The essence of an original cannot be reproduced.

Why do original artworks sell for big bucks at auction while reproductions languish at yard sales? How is that pair of earrings your grandmother gave you different from every identical pair? Who taught you that autographs are worth anything? It's not brainwashing, according to recent research—we're born to value items with unique histories.

Evidence comes from two studies reported in Cognition by psychologists Bruce Hood of the University of Bristol and Paul Bloom of Yale. They asked kids ages 3 to 6 to throw their favorite playthings into a "copying machine" and then decide which they wanted to keep: the original or the smoke-and-mirrors "clone." Kids with the strongest attachments to their blanky preferred box No. 1 far more than the others did.

And kids had no qualms about a copy of an anonymous piece of precious metal but preferred an object purportedly owned by Queen Elizabeth II over its duplicate; they believed that two things could be materially identical but might differ in some special way—this spoon was the Queen's!

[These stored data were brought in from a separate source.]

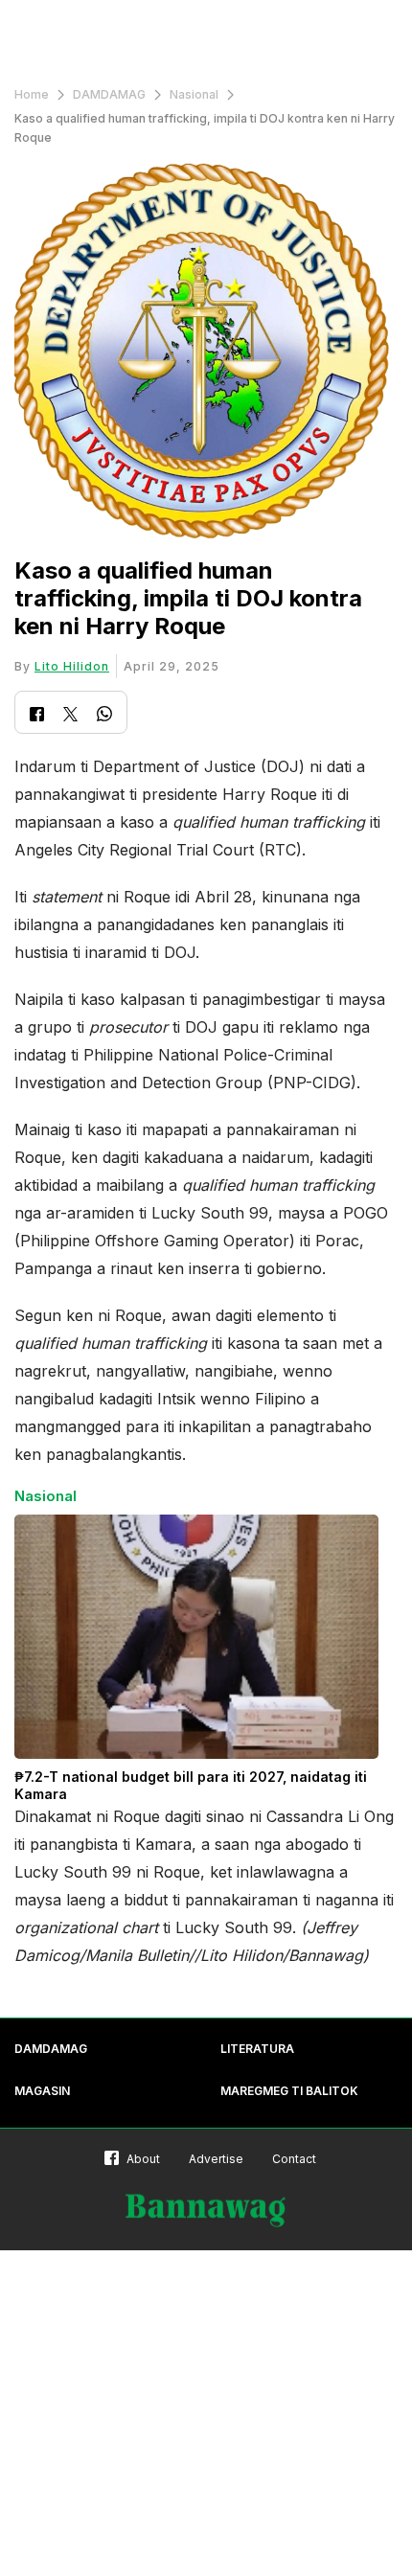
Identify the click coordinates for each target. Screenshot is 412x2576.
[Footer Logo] (206, 2210)
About (143, 2159)
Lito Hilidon (71, 666)
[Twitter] (70, 716)
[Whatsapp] (104, 716)
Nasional (194, 94)
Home (31, 94)
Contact (294, 2159)
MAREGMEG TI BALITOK (289, 2091)
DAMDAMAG (109, 94)
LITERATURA (257, 2048)
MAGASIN (42, 2091)
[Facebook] (37, 716)
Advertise (216, 2159)
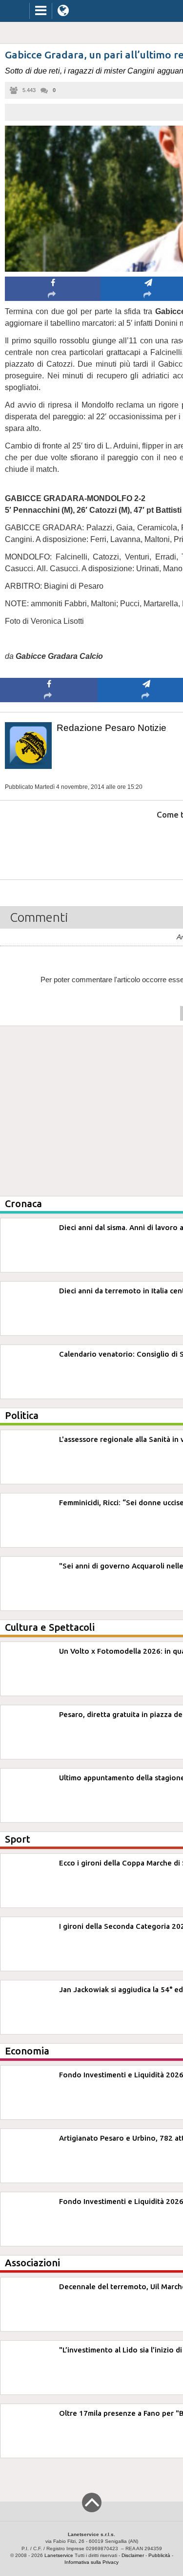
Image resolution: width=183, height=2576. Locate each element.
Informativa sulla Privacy (91, 2562)
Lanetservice (58, 2555)
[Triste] (146, 844)
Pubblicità (159, 2555)
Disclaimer (133, 2555)
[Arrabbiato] (49, 844)
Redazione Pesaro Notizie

Susan Gelman of the University of Michigan has done similar work and agrees that we naturally imbue unseen "essences" to things. Essentialism may in part be an evolutionary response to fear of contagion. In a world full of germs, an object's historical path can be more important than its surface appearance. "Essentialism seems to provoke magical reasoning—witchcraft, blessings, et cetera," Gelman says. "And yes, it also explains why we prefer authentic things, including autographs, original works of art, and Britney Spears' chewed gum."